▶ [Data shown]
BEGIN

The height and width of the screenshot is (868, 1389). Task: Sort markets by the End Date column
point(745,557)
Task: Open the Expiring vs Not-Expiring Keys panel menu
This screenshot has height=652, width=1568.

END
BEGIN

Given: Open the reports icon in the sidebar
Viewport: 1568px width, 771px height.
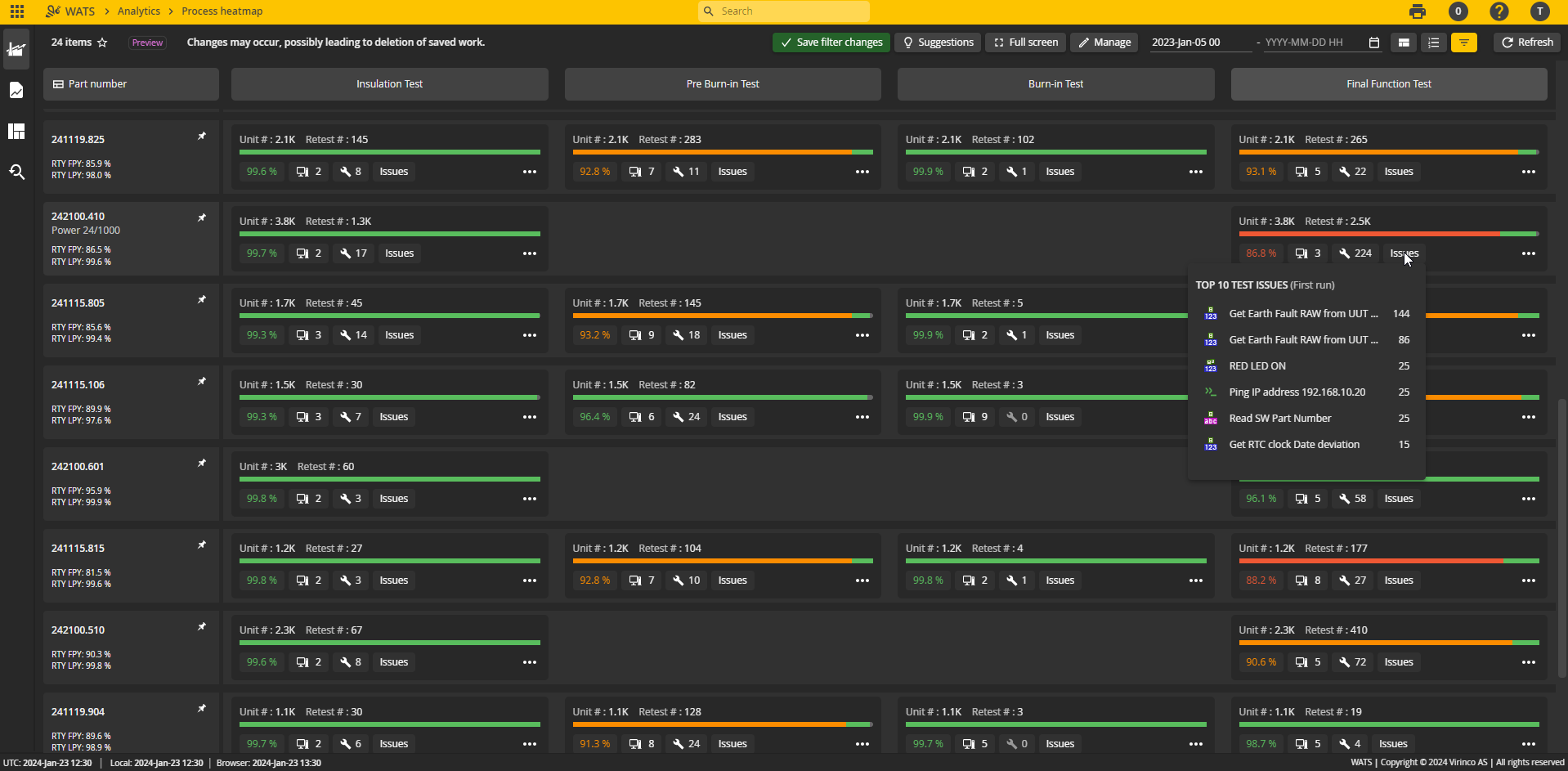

END
BEGIN

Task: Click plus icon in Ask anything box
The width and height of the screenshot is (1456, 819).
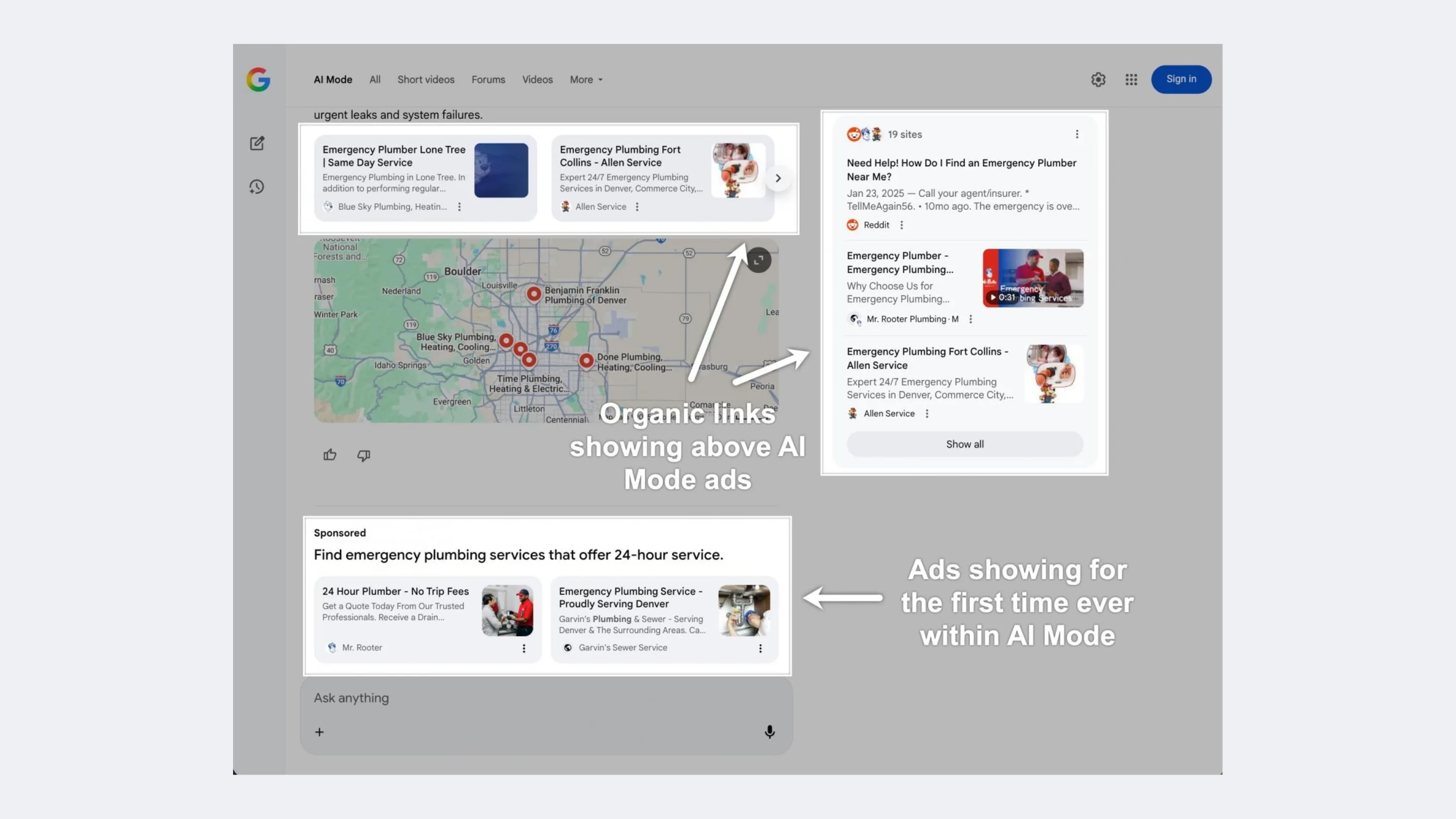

END

▶ [What is being asked] Copy all lines from the material that include "Open".

▶ [Reply]
Task: Open the Expiring vs Not-Expiring Keys panel menu
Given: Open the reports icon in the sidebar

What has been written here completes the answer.